Egal. Nach einem bestimmten Schlüssel sollen für einen Testlauf Menschen wie du und ich ausgewählt werden, alle sollen nichts mit Politik zu tun haben. Unabhängigkeit. Nun heißt es in der Vorlage: "Da zur Teilnahme am Bürger:innenrat kein Vorwissen zum Thema erwartet wird, erhalten die Bürger:innen Inputs von Expert:innen zum bearbeitenden Thema. Bei der Auswahl der Expert:innen ist es entscheidend, dass verschiedene Perspektiven als Inputs eingebracht werden." Wer wählt Experten und Themen aus? Der Zufallsgenerator? Ach ja, kostet für zwei Testläufe 50 000 Euro. Minus im Etat 50 Millionen? Und für fürs Porto bei Senioren, die ein Viertel der Lüneburger Bevölkerung stellen, reicht es nicht? Nicht mal ein Fuffi für die nicht informierten Kandidaten?

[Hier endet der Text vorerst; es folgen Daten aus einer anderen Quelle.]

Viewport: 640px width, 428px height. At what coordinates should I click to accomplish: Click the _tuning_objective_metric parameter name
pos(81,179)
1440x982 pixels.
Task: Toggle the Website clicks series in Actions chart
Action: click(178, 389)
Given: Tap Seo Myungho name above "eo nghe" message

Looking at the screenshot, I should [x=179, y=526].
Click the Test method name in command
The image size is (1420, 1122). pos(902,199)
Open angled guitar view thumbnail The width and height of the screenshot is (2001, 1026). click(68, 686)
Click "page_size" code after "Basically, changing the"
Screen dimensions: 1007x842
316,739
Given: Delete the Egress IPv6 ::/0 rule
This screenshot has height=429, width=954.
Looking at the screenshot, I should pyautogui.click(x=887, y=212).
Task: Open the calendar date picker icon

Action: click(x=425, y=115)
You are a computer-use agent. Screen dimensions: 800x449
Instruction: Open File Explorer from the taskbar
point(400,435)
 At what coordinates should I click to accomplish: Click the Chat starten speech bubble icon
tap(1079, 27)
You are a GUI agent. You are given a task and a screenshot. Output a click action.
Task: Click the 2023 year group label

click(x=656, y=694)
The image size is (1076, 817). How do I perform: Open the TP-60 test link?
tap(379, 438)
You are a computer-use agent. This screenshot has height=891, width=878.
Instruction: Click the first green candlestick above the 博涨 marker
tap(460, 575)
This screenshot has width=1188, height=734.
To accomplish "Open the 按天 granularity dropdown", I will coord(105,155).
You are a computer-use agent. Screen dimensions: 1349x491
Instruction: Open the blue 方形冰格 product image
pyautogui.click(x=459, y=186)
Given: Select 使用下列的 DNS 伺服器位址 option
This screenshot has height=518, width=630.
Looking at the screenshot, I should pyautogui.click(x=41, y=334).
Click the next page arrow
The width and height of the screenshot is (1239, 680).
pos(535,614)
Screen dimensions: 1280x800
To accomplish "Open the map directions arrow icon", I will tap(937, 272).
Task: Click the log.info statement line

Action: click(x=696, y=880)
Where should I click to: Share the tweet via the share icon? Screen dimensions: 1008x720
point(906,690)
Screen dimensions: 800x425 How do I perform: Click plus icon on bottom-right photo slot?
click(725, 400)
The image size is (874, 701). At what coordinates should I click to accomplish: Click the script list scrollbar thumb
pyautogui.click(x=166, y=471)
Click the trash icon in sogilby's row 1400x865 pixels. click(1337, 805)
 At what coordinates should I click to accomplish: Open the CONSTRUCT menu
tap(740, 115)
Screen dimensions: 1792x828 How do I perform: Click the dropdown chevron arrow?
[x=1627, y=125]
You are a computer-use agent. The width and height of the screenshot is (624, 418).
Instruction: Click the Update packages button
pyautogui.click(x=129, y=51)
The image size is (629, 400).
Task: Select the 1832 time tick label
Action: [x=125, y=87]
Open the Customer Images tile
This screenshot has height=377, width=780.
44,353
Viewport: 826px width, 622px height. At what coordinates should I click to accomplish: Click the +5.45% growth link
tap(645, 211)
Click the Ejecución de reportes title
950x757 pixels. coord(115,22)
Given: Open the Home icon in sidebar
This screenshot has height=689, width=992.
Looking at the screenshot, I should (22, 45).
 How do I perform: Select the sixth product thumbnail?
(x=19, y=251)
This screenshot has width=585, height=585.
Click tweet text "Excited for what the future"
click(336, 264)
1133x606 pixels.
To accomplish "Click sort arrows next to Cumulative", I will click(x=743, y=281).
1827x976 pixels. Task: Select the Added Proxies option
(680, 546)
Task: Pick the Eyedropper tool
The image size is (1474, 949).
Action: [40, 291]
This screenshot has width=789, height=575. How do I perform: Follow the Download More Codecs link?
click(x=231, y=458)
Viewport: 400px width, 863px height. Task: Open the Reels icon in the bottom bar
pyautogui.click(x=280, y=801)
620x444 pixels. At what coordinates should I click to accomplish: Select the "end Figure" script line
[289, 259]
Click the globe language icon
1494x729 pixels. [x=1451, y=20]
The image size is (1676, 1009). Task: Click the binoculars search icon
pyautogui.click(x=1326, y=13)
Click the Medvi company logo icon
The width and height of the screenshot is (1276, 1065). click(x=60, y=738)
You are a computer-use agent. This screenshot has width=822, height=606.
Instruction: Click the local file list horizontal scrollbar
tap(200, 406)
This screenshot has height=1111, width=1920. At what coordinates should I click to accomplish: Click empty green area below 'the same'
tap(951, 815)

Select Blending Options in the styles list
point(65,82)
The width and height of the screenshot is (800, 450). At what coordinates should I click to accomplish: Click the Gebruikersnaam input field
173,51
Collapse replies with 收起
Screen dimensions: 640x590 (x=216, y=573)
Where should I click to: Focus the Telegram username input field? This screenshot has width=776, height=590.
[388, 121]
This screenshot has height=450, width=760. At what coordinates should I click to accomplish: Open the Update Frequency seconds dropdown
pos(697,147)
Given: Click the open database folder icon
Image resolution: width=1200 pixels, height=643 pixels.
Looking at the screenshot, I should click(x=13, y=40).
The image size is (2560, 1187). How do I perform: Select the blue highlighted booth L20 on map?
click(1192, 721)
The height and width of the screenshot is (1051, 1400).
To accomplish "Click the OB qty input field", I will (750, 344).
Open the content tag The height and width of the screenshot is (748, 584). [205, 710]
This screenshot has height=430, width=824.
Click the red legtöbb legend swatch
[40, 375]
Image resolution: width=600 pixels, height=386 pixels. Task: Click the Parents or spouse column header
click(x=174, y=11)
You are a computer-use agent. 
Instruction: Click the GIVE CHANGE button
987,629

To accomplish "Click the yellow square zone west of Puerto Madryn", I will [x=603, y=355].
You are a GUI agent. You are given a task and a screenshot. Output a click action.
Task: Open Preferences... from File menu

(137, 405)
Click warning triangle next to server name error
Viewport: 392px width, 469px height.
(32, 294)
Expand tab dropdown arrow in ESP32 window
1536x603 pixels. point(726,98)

Um auf Häcklingen zurückzukommen, da könnten sich Sozial-, Christ- und Freidemokraten fragen, ob es bei den Stadt-Grünen zwar viele Ideen, aber augenscheinlich wenige gibt, die direkt bei profanen Dingen des Alltags in einem Stadtteil anpacken wollen. Vielleicht sollte die Öko-Partei das nächste Mal mehr darauf achten, wenn sie ihre Fraktion zusammenstellt. Bei der vergangenen Kommunalwahl kam es zu einem großen Kehraus bürgernaher Politiker, um dafür ein uni-nahes Klientel zu ziehen.
Es gab ja mal Zeiten, da ging's strittiger im Rat zu. Feuer gegen den Oberbürgermeister, nachhaken in der Verwaltung. War spannender, hat mehr erreicht. Damals waren die Grünen in der Opposition, für die Schlauen, ich weiß, die gibt es im Rat nicht. Der Angriff lohnte sich, nach der Wahl lagen die Grünen vorn, sie stellen die Oberbürgermeisterin.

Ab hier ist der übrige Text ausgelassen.